Salah Ali Qaru est finalement sorti libre de détention ce 27 mars vers minuit. En presque trois ans, ce Yéménite âgé de vingt-sept ans a été torturé en Jordanie, transporté par avion de pays à pays, détenu pendant plus d’un an dans un lieu inconnu, et interdit d’accès au monde extérieur.
Salah Ali Qaru est devenu l’une des centaines de personnes, selon une estimation probable, prises au piège du programme de « restitution » secret et illégal des États-Unis. La CIA a utilisé des opérateurs aériens privés et des sociétés vitrines pour préserver le secret de ses vols de restitution, mais presque 1 000 vols ont été identifiés comme directement liés à la CIA.
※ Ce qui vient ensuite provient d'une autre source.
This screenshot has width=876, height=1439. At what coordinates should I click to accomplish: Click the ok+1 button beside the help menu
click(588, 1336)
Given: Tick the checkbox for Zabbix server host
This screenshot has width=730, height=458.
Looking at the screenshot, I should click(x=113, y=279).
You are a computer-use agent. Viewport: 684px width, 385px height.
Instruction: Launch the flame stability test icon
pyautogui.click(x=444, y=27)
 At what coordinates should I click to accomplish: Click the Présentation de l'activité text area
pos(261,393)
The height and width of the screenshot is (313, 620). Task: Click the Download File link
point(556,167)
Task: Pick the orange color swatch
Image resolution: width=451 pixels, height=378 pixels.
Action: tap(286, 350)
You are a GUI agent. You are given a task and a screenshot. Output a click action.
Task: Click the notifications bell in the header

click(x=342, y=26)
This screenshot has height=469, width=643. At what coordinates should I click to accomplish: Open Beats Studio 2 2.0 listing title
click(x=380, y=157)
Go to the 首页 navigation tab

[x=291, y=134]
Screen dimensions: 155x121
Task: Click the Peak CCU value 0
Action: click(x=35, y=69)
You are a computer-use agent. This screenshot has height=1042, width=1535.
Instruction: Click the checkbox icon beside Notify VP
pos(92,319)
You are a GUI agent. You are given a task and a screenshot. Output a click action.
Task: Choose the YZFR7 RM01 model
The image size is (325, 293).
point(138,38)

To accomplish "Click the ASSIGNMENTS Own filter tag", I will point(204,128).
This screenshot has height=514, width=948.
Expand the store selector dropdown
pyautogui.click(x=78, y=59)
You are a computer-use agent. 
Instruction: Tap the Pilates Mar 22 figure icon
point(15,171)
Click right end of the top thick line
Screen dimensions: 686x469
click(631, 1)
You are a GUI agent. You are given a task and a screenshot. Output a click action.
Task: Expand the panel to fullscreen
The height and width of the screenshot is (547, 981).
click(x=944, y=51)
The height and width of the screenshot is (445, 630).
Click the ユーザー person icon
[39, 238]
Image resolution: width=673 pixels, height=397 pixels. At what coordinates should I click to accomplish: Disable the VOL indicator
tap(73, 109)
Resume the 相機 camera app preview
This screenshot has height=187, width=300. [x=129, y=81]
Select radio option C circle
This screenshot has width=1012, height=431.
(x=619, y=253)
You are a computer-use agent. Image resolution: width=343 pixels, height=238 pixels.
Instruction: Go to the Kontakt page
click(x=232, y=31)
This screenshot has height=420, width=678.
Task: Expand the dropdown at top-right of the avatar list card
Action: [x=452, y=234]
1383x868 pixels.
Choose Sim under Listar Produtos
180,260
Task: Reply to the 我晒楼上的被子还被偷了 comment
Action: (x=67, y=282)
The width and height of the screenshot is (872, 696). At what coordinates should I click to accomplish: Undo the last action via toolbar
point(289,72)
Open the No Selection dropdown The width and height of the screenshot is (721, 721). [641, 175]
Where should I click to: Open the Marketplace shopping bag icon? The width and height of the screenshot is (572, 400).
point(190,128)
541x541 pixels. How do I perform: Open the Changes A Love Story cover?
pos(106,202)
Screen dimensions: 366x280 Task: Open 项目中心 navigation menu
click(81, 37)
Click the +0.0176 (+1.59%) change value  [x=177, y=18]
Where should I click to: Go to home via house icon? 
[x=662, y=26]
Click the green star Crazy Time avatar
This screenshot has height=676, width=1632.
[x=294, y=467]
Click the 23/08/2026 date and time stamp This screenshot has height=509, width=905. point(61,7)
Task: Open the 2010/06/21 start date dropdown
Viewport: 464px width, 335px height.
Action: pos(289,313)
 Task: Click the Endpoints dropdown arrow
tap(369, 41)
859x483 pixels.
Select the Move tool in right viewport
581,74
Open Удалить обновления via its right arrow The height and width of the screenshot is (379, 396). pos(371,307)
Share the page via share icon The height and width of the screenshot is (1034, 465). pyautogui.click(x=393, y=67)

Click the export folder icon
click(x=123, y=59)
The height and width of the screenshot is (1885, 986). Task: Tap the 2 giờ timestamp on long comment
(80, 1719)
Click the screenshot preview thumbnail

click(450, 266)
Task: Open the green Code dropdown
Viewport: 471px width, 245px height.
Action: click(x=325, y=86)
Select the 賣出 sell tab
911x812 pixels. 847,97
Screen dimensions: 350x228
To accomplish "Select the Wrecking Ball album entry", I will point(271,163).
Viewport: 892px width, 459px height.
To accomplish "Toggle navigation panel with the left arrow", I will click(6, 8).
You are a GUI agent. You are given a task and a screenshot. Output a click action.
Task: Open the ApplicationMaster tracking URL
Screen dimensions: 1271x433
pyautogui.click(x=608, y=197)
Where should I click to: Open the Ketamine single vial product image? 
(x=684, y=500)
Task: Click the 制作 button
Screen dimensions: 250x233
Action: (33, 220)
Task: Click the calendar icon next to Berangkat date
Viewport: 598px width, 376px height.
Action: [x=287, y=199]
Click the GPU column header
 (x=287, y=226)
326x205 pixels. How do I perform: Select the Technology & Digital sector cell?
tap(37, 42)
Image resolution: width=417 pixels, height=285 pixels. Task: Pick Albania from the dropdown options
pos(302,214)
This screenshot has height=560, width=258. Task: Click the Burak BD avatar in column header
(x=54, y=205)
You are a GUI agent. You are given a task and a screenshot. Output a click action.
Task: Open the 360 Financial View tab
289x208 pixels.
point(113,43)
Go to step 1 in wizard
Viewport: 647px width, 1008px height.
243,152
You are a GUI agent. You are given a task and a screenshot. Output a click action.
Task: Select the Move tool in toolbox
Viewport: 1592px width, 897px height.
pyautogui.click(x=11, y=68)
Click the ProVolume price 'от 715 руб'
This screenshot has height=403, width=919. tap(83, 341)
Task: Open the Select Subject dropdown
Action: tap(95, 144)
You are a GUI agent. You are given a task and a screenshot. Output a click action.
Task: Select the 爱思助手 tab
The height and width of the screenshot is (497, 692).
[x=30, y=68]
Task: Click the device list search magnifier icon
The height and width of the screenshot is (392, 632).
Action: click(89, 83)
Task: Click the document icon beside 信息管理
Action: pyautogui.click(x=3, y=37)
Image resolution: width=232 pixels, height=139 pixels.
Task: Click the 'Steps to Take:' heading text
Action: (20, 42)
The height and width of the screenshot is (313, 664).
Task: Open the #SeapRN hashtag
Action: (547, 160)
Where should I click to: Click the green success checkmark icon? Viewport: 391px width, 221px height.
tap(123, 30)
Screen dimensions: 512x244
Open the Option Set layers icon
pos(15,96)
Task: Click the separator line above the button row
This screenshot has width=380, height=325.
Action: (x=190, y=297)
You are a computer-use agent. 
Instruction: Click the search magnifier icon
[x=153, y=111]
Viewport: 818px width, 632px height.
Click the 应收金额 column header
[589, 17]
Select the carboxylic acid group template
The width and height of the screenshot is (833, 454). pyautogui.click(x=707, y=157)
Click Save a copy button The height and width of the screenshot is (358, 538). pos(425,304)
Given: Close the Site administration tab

Salah Ali Qaru a ensuite été expédié par avion de son site secret de détention jusqu’au Yémen, où il a été détenu pendant plus de neuf mois sans inculpation, avant d’être inculpé de falsification de documents puis relâché. Il n’a jamais été inculpé d’infraction liée au terrorisme.

Sa vie est détruite. Il a été traumatisé par son épreuve. Il a une fille de deux ans, qu’il n’a jamais vue. Sa femme vit dans la pauvreté en Indonésie, ignorant l’endroit où il se trouvait pendant la plus grande partie de sa détention. Salah Ali Qaru ignore s’il aura l’argent ou la permission de retrouver sa femme et son enfant en Indonésie.

L’histoire de Salah Qaru et de ses compatriotes Muhammad Bashmilah et Muhammad al Assad, également détenus dans le même lieu secret, figure dans les quelques cas connus. Le sort de centaines d’autres personnes, probablement, reste un secret absolu. Les « restitutions » impliquent le transfert de personnes d’un pays à un autre, d’une manière qui contourne toute la procédure judiciaire et administrative.

Le programme de « restitution » livre des personnes aux États-Unis : à Guantánamo, dans des centres de détention d’Irak et d’Afghanistan, ou dans des locaux secrets de la CIA (les « sites noirs ») partout dans le monde. Cependant, la « restitution » est généralement utilisée pour transporter des personnes vers des pays tiers, notamment ceux où elles risquent d’être torturées ou maltraitées.

Des responsables gouvernementaux présentent parfois la « restitution » comme un moyen efficace de transporter des suspects de terrorisme d’un endroit à l’autre, sans formalités excessives. Ces soi-disant formalités sont le droit international. Le droit international qui interdit l’envoi de personnes vers des pays où elles courent le risque d’être torturées, le droit international contre les arrestations arbitraires ou les détentions sans inculpation ni procès, le droit international contre les disparitions forcées.

Les protestations de l’administration des États-Unis, qui affirme ne rien faire d’illégal, sont démenties par le secret absolu qui entoure ce programme. La secrétaire d’État des États-Unis a déclaré que, si nécessaire, les États-Unis demandaient des assurances pour que les personnes transférées ne soient pas torturées. Si la pratique de la torture et des mauvais traitements en détention est tellement répandue que les États-Unis doivent demander à l’État récepteur d’assurer qu’il ne se comportera pas comme il le fait d’habitude, alors le risque est manifestement trop grand pour permettre un transfert.

Toute société impliquée dans ces opérations clandestines, comme Richmor Aviation qui aurait loué un avion Gulfstream V pour des « restitutions », risque de se rendre complice d’atteintes aux droits humains. Selon les plans de vol, l’avion de Richmor Aviation a transporté en 2003 le citoyen italien Abu Omar de la base militaire des États-Unis de Rammstein (Allemagne) au Caire, en Égypte. Abu Omar reste en détention au secret, peut-être en Égypte.

Les opérateurs aériens et les agents de location privés doivent prendre toutes les mesures pour ne pas louer des avions susceptibles de servir à des « restitutions ».
Le programme de « restitution » des États-Unis doit cesser, et tous les gouvernements doivent interdire le transfert de toute personne vers des lieux où elle risque la torture ou les mauvais traitements. Tous les gouvernements doivent faire en sorte que leurs aéroports et espaces aériens ne soient pas utilisés pour des « restitutions ».

Toutes les personnes détenues dans la soi-disant « guerre contre le terrorisme » doivent être protégées de la torture et des mauvais traitements, inculpées et jugées dans le cadre d’un procès équitable, ou libérées.